Problem to work on: Could you retype only the lines from the one containing "Task: Choose the" through the final line of the entries, both included, skipping any images?

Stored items
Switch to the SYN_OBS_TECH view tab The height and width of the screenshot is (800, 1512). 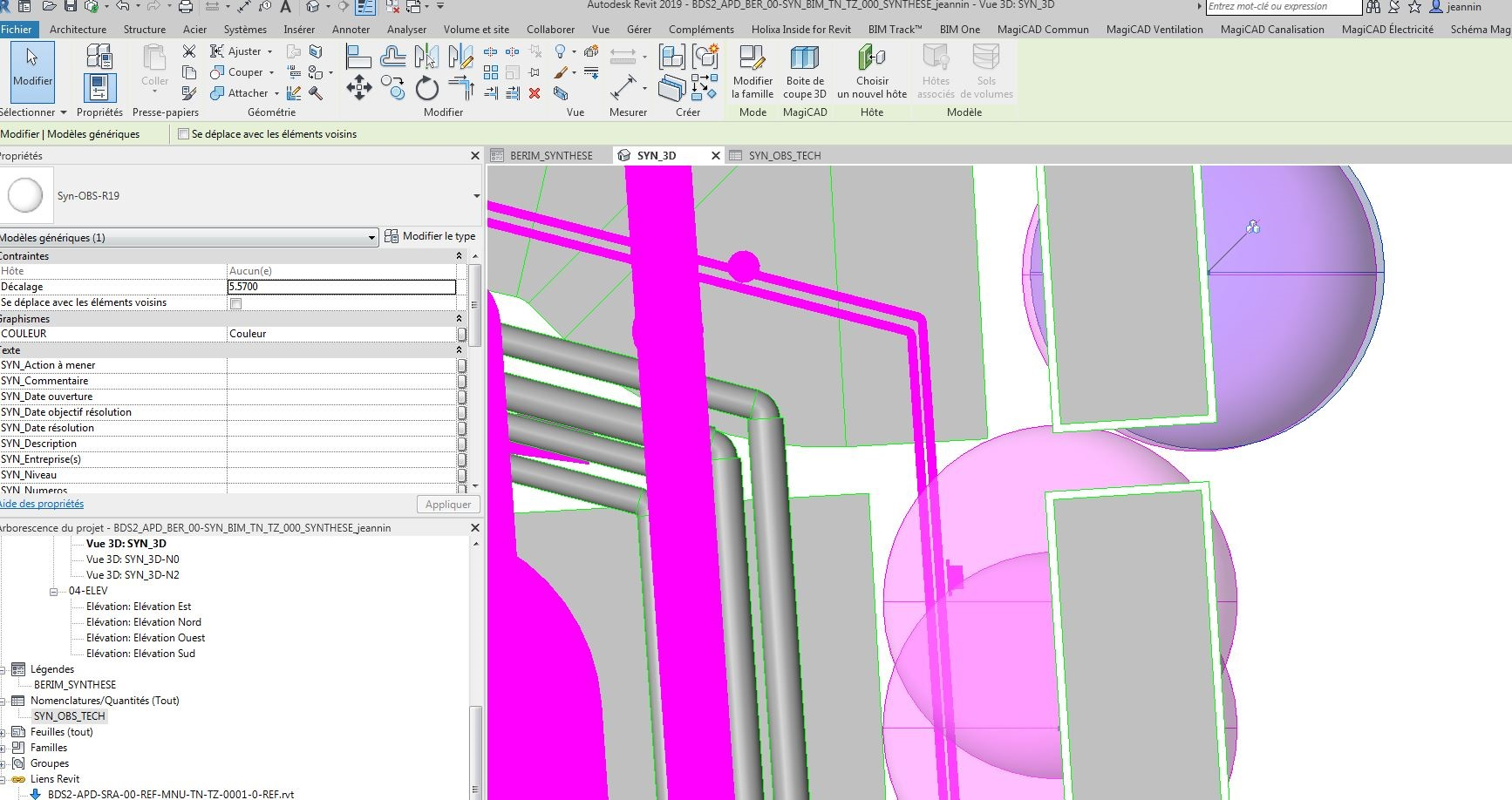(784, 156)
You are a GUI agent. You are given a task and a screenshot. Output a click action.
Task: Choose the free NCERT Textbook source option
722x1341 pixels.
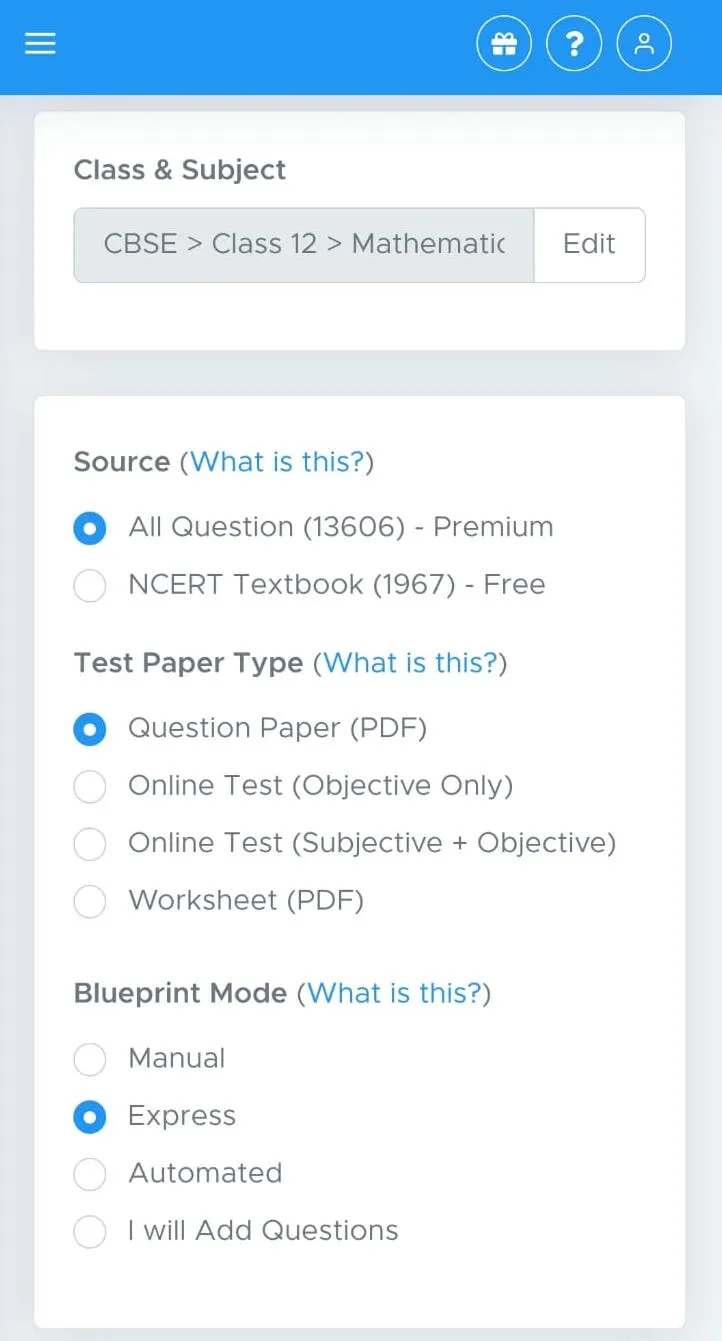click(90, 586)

Written response:
Task: Choose the free NCERT Textbook source option
722x1341 pixels.
click(90, 586)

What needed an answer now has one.